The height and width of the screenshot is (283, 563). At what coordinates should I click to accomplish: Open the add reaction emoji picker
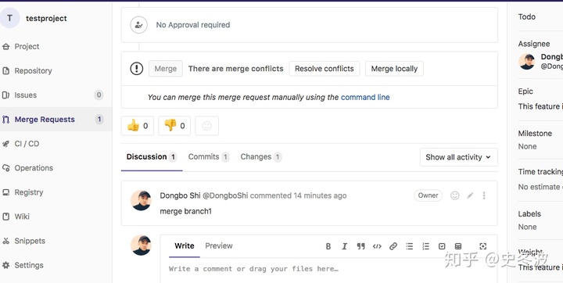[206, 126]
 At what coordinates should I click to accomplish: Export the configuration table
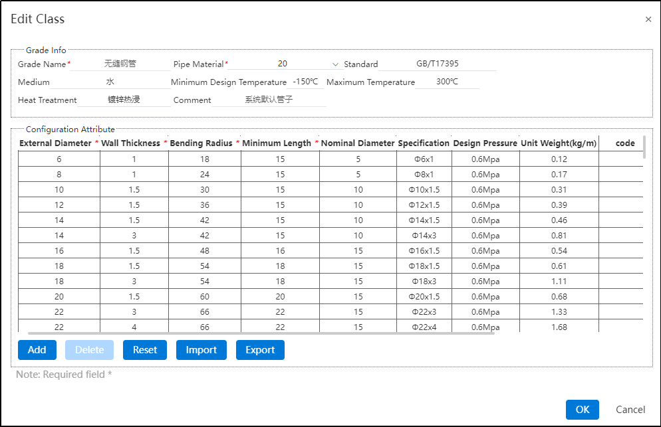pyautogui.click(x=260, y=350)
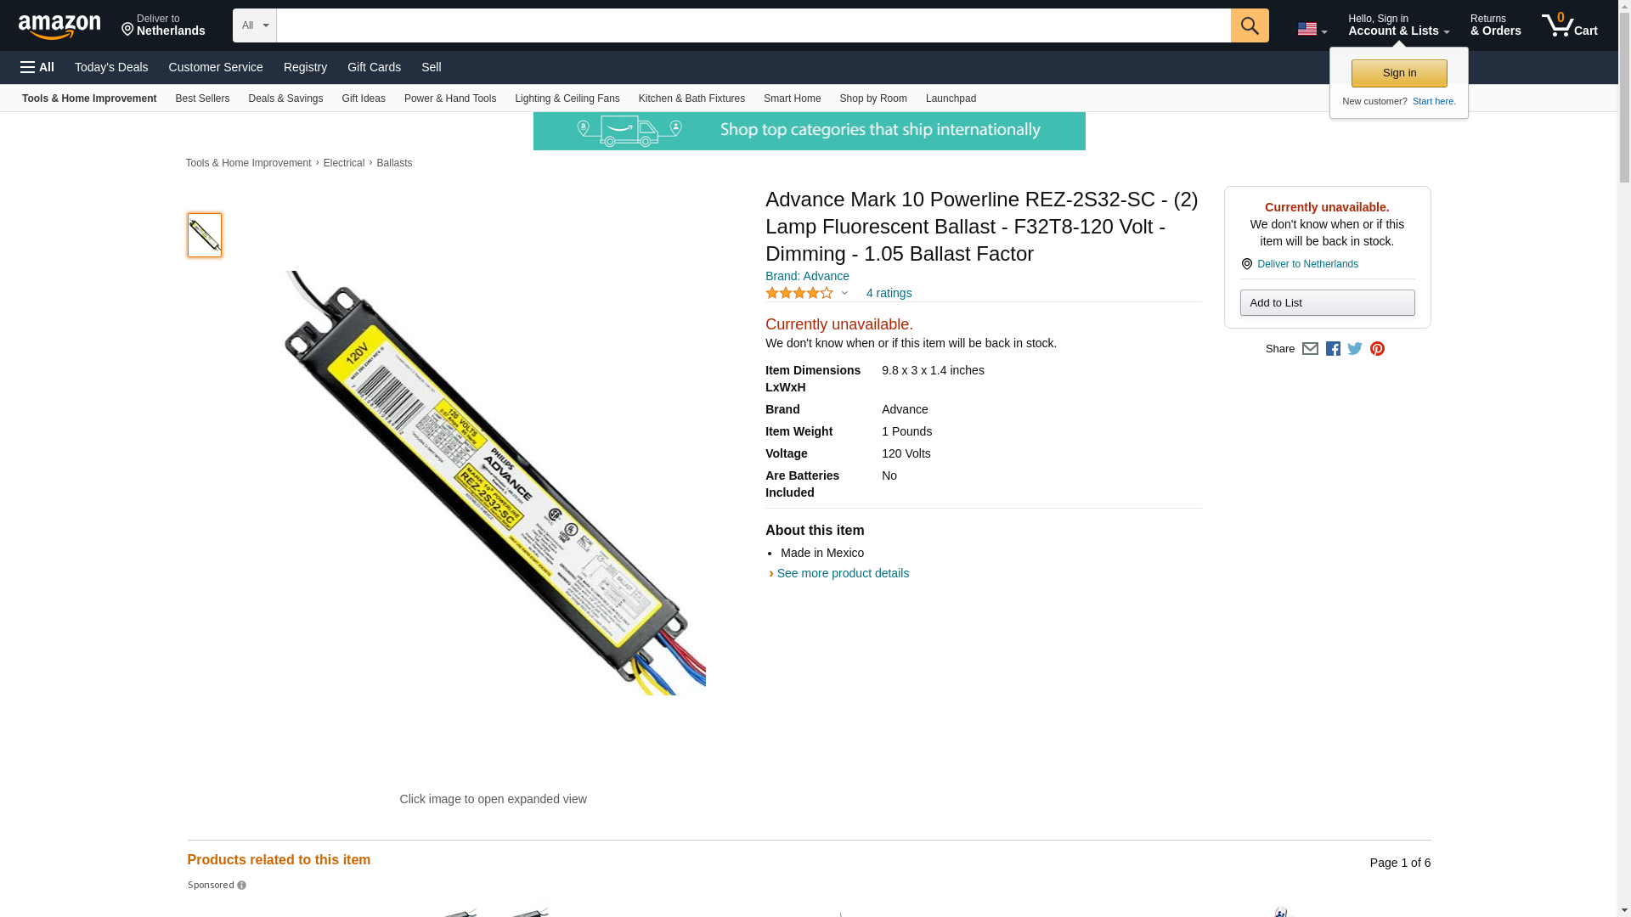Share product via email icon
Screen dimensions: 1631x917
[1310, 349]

+++

__WORK TO COMPLETE__
What you write must match, line for line, the records from the line containing "At what coordinates should I click to accomplish: Export" through the last line, with every picture left out.

__TASK RESULT__
 At what coordinates should I click to accomplish: Export the configuration table
pyautogui.click(x=260, y=350)
Share product via email icon
Screen dimensions: 1631x917
[1310, 349]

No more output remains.